**The problem:** Give an exact reproduction of the lines from the one with "You are a computer-use agent." to the final line of the entries below, both ends included, and omit the pictures.
---------- Data extract
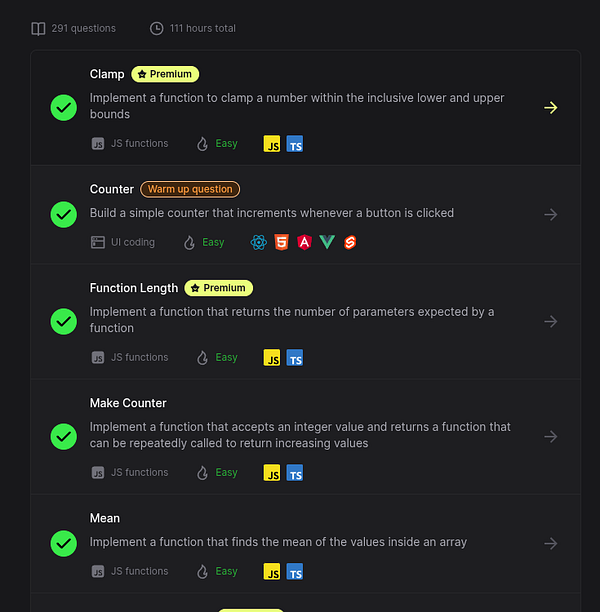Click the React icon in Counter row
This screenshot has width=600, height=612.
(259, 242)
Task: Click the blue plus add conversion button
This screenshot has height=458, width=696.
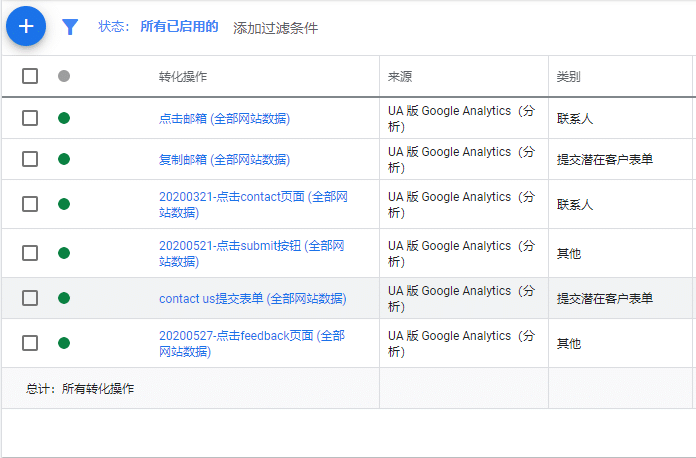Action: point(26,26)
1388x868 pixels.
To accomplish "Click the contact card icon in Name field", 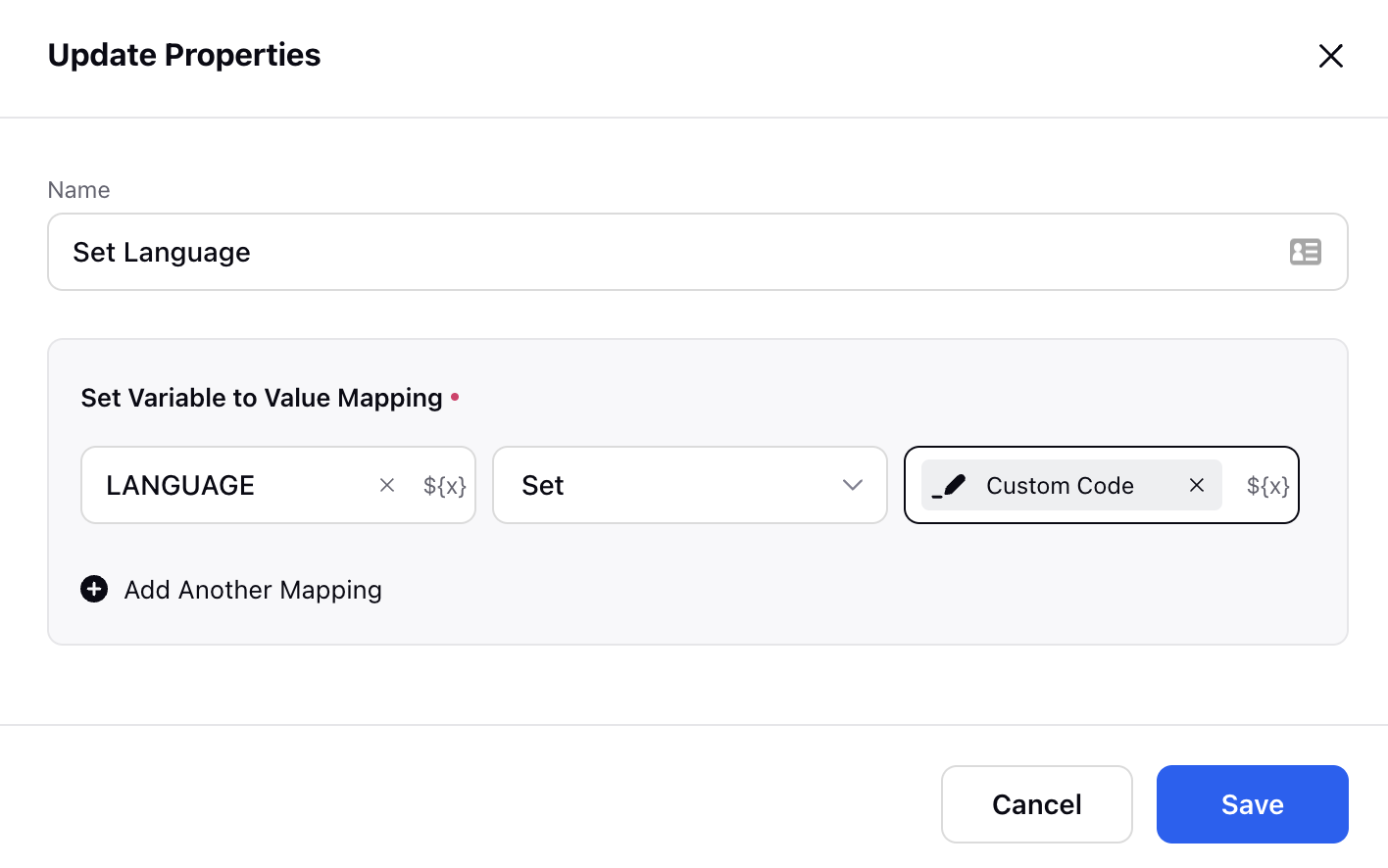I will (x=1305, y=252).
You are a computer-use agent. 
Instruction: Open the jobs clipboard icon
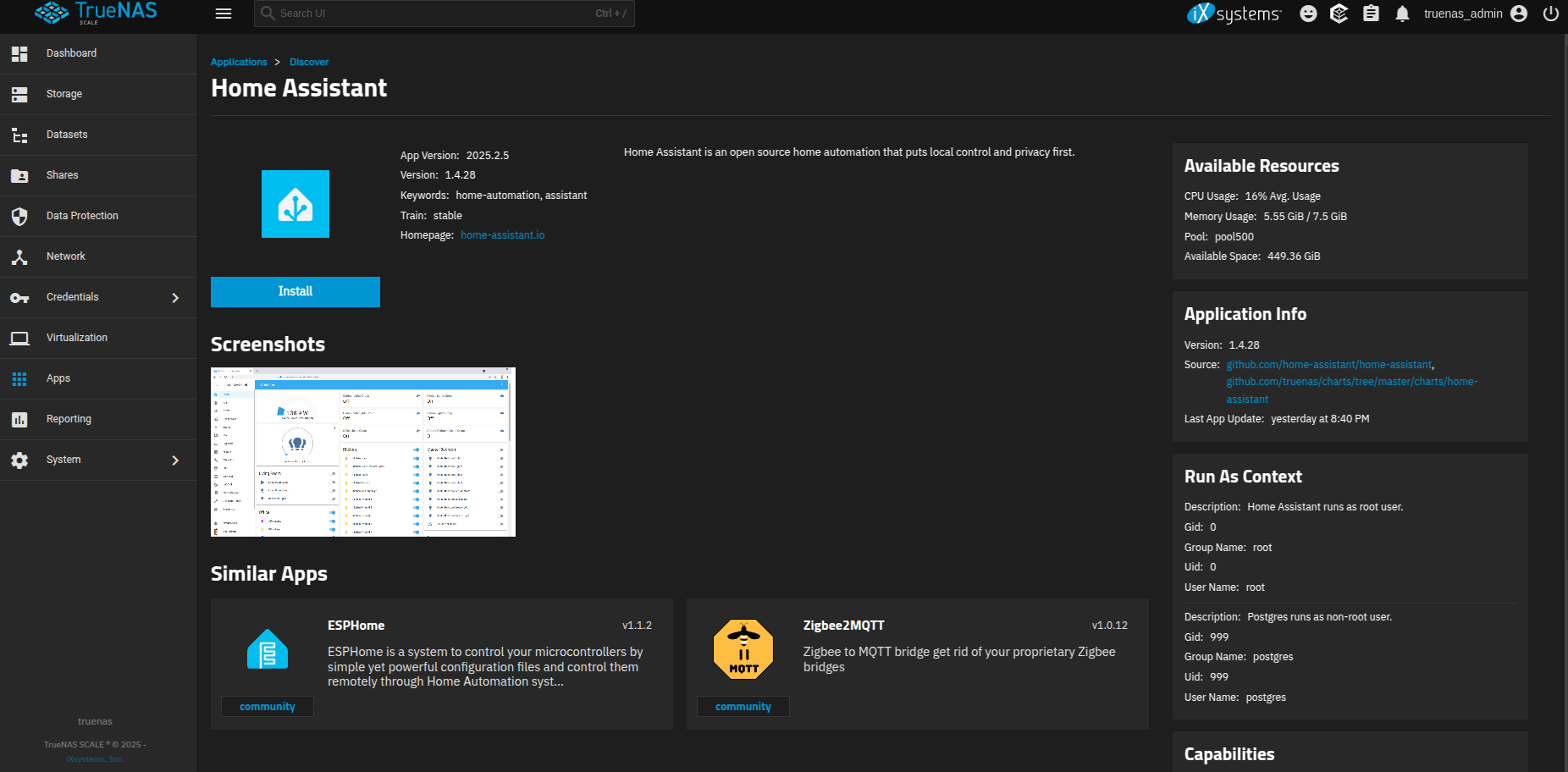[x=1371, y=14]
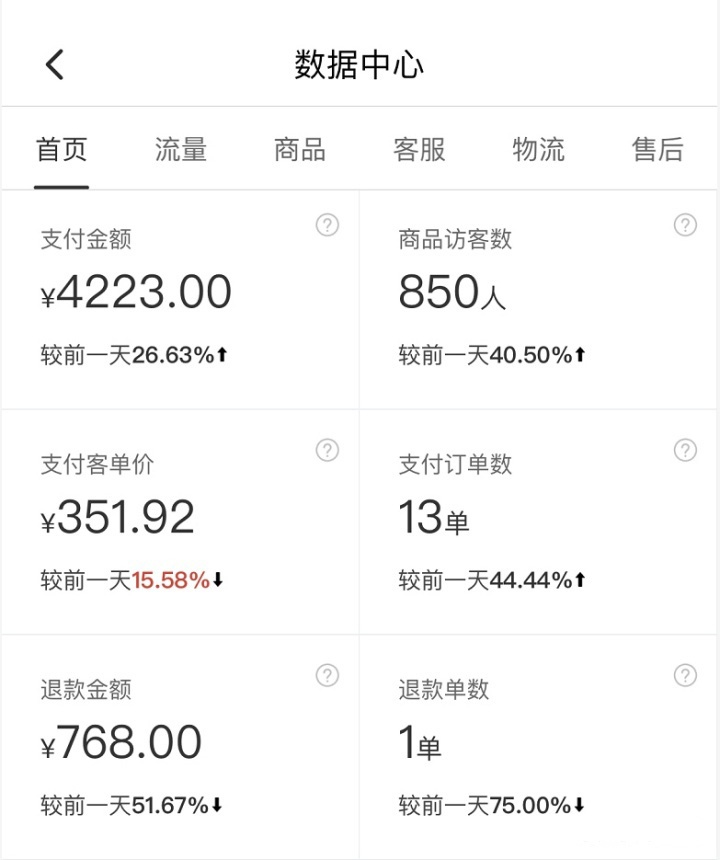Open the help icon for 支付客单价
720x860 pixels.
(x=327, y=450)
--------------------
**Written response:**
You are a computer-use agent. 
Instruction: Open the jobs clipboard icon
[x=1371, y=14]
Open the help icon for 支付客单价
720x860 pixels.
(x=327, y=450)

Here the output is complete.